**WHAT YOU NEED TO DO**:
1. Revise the passage about Jennifer Laude's death, starting at "Understandably, this crime" and ending at "to feel similar.", so that "cis people" becomes "cisgender people".
2. In the passage about Jennifer Laude's death, what did Pemberton claim he felt because Laude did not come out to him?
START DOCUMENT SEGMENT
Understandably, this crime triggered a lot of outrage. But while some were outraged over the horrific nature of the crime, many others were outraged by a different detail in the story. That was because Jennifer Laude had done the unspeakable. She was a trans woman and had not disclosed that information before having sex with Pemberton. So in the minds of many cis people, her death was the price she paid for not disclosing her trans status. Here are some of the comments on CNN's Facebook page when the story broke.

As a trans person, I run into this attitude all the time. I constantly hear cis people raging about how a trans person is "lying" if they don't come out to a potential partner before dating them. Pemberton himself claimed that he felt like he was "raped" because Laude did not come out to him. Even cis people that fashion themselves as "allies" tend to feel similar.

Their argument is that they aren't not attracted to trans people, so they should have a right to know if a potential partner is trans before dating them. These people view transness as a mere physical quality that they just aren't attracted to.

The issue with this logic is that the person in question is obviously attracted to trans people, or else they wouldn't be worried about accidentally going out with one. So these people aren't attracted to trans people because of some physical quality, they aren't attracted to trans people because they are disgusted by the very idea of transness.

Disgust towards trans people is ingrained in all of us from a very early age. The gender binary forms the basis of European societies. It establishes that there are men and there are women, and each has a specific role. For the gender binary to have power, it has to be rigid and inflexible. Thus, from the day we are born, we are taught to believe in a very static and strict form of gender. We learn that if you have a penis, you are a man, and if you have a vagina, you are a woman. Trans people are walking refutations of this concept of gender. Our very existence threatens to undermine the gender binary itself. And for that, we are constantly demonized. For example, trans people, mainly women of color, continue to be slaughtered in droves for being trans.
END DOCUMENT SEGMENT
START DATA EXTRACT
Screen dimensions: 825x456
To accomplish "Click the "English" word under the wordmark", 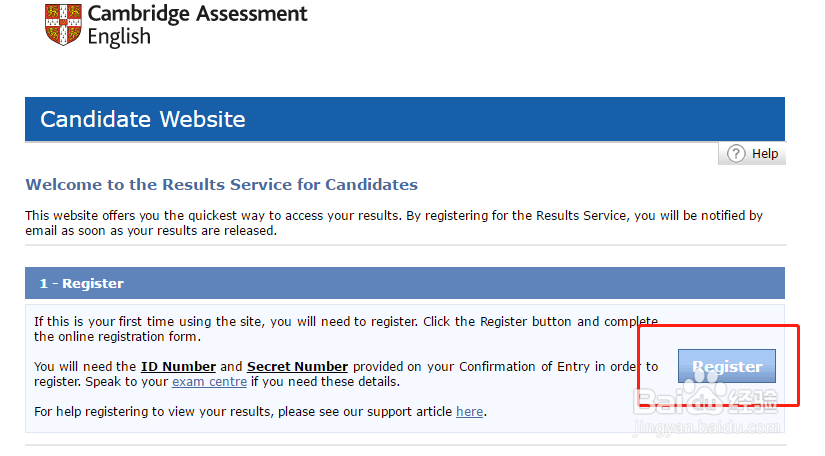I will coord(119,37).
END DATA EXTRACT
START DATA EXTRACT
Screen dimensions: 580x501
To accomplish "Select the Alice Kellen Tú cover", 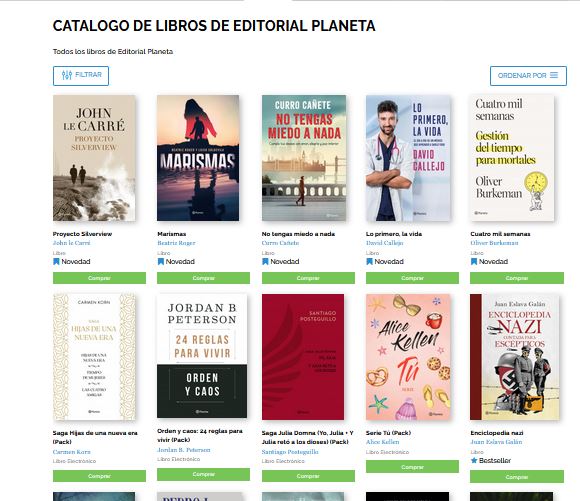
END DATA EXTRACT
**LIST OF SOLUTIONS**:
1.
Understandably, this crime triggered a lot of outrage. But while some were outraged over the horrific nature of the crime, many others were outraged by a different detail in the story. That was because Jennifer Laude had done the unspeakable. She was a trans woman and had not disclosed that information before having sex with Pemberton. So in the minds of many cisgender people, her death was the price she paid for not disclosing her trans status. Here are some of the comments on CNN's Facebook page when the story broke.

As a trans person, I run into this attitude all the time. I constantly hear cisgender people raging about how a trans person is "lying" if they don't come out to a potential partner before dating them. Pemberton himself claimed that he felt like he was "raped" because Laude did not come out to him. Even cisgender people that fashion themselves as "allies" tend to feel similar.

2. He claimed he felt like he was "raped."